Thomas Schumacher, head of co-producer Walt Disney Co.'s theatrical division, is certain that Mary Poppins' enduring qualities -- "magic, zaniness, inappropriateness, a curious disrespect for authority" -- will thrive onstage.
"One thing Mary Poppins says, in the book and in our show, is, 'I never explain anything,"' Schumacher said. "That allows her extraordinary freedom. We don't even know who the heck this woman is. Is she a witch? Is she a fairy? Is she a guardian angel? She explodes into the imagination."
London's theater community hopes Travers' enduring creation will be the spoonful of sugar the struggling West End needs. Apart from the Mel Brooks musical, "The Producers," which opened last month to rave reviews and a healthy box office, London's theaterland has been bedeviled by a string of underperforming shows.
"Mary Poppins" certainly has a sterling pedigree.
The musical is a rare collaboration between West End mega-producer Cameron Mackintosh ("Les Miserables," "Mamma Mia!") -- who owns the stage rights to Travers' Poppins books -- and Disney, which owns the songs and story lines from the 1964 movie. After years of impasse, the two sides agreed in 2001 to collaborate on a stage adaptation.
"It looks on paper like it would be a complicated relationship," conceded Schumacher, an affable Californian who relocated to London last year to help shepherd the show to completion. "But when it comes down to me and Cameron, we had so many of the same tastes, the same instincts, the same kind of people we want to work with."
That list of collaborators includes director Richard Eyre, former head of Britain's National Theatre, and choreographer Matthew Bourne, creator of a renowned all-male "Swan Lake" and the Olivier award-winning "Play Without Words." Laura Michelle Kelly, a much-praised Eliza Doolittle in a West End production of "My Fair Lady," stars as the enchanted nanny.
The show's book is by Academy Award-winning scriptwriter Julian Fellowes ("Gosford Park," "Vanity Fair"), while composer George Stiles and lyricist Anthony Drewe have written six new songs to complement the film's tunes by brothers Robert and Richard Sherman.
"There are big personalities involved, so, of course, there's the odd screaming match," said Stiles, working in his west London studio a few days before opening night. "Of course, there's the odd severe creative disagreement about how one should solve something. But it's not mad egos bumping up against one another. It's entirely fair to say it has been a happy experience."
Closing generation gap
Fellowes said in an article he wrote for the Sunday Telegraph that his biggest challenge in adapting the work "lay in the Poppins generation gap" -- appealing both to fans of the 1930s books and of the 1960s film; to those who cherish Julie Andrews' sympathetic Mary and those who love the plainer, vainer character described by Travers.
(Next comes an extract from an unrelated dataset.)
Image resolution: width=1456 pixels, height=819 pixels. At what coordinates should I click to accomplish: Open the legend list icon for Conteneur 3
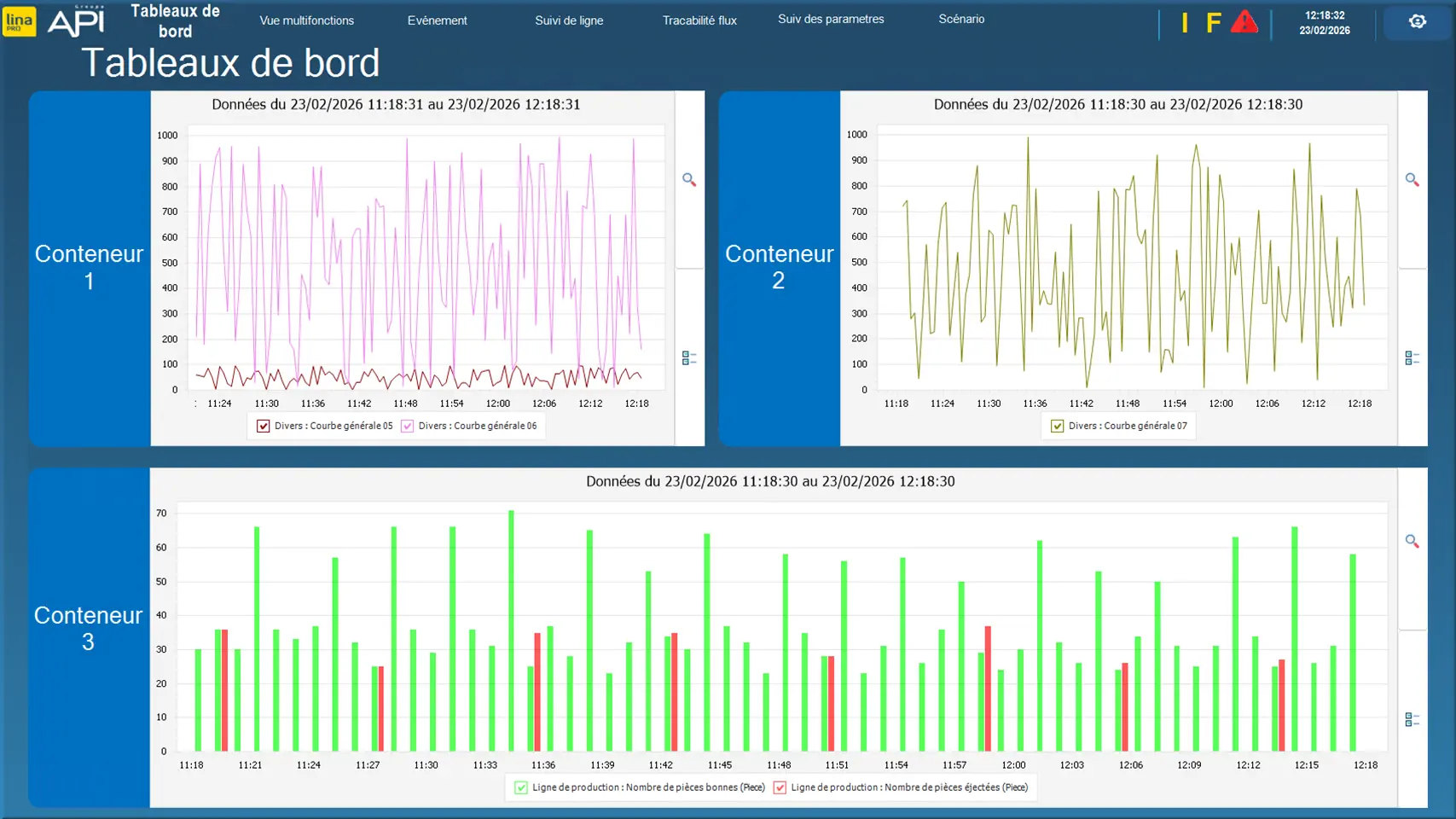point(1412,720)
The same is true of the songs. Stiles and Drew, whose work includes the Olivier award-winning musical "Honk," have had to create new songs to fit in amid tunes -- "A Spoonful of Sugar," "Supercalifragilisticexpialidocious" -- that are known and loved by millions.
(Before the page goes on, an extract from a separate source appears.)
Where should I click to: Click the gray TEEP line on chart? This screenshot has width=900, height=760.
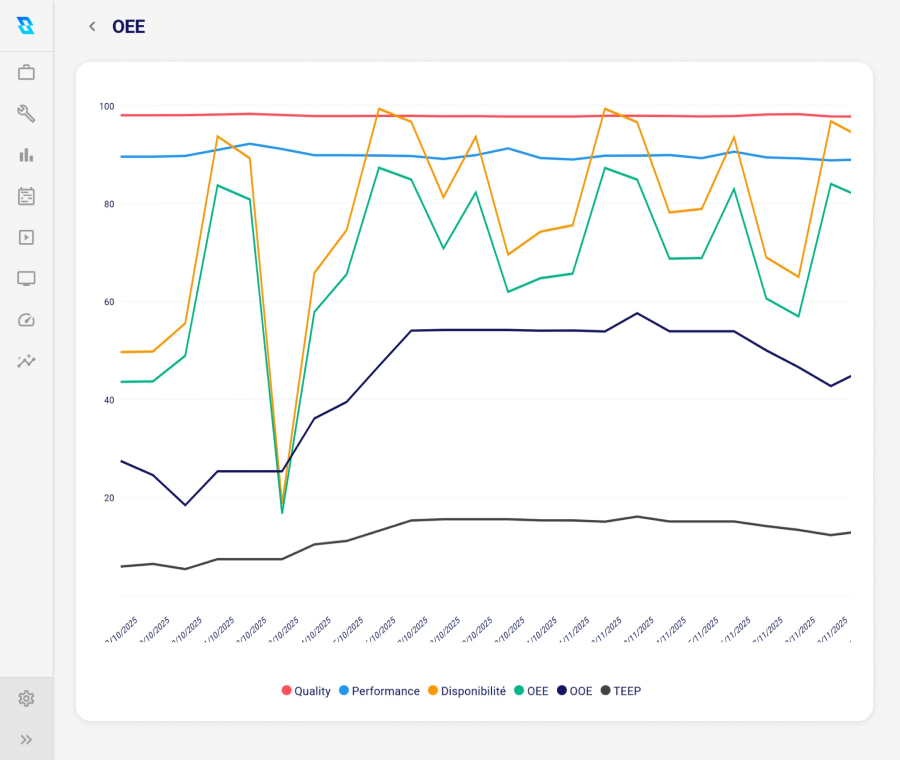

"It's such a double-edged sword, because if we've done our job well, people are not going to know we've written anything new," said Drewe with a laugh. "And if they do think we've written anything new they're going to hate us."
"A stage musical based on Mary Poppins without the Sherman brothers' songs is unthinkable," said Stiles. "As Richard Eyre describes it, they're like our musical DNA. We've absorbed them by osmosis into our collective psyche. One of the nicest things Dick Sherman has is said there are places where he simply can't tell where he's left off and we've begun."
But does the world of "Mary Poppins" still speak to audiences? While the Edwardian affluence of the Banks family's life on Cherry Tree Lane is cozily nostalgic, the show's creators say its emotional tone is strikingly modern. Eyre has said that the story "is about an unhappy family being healed."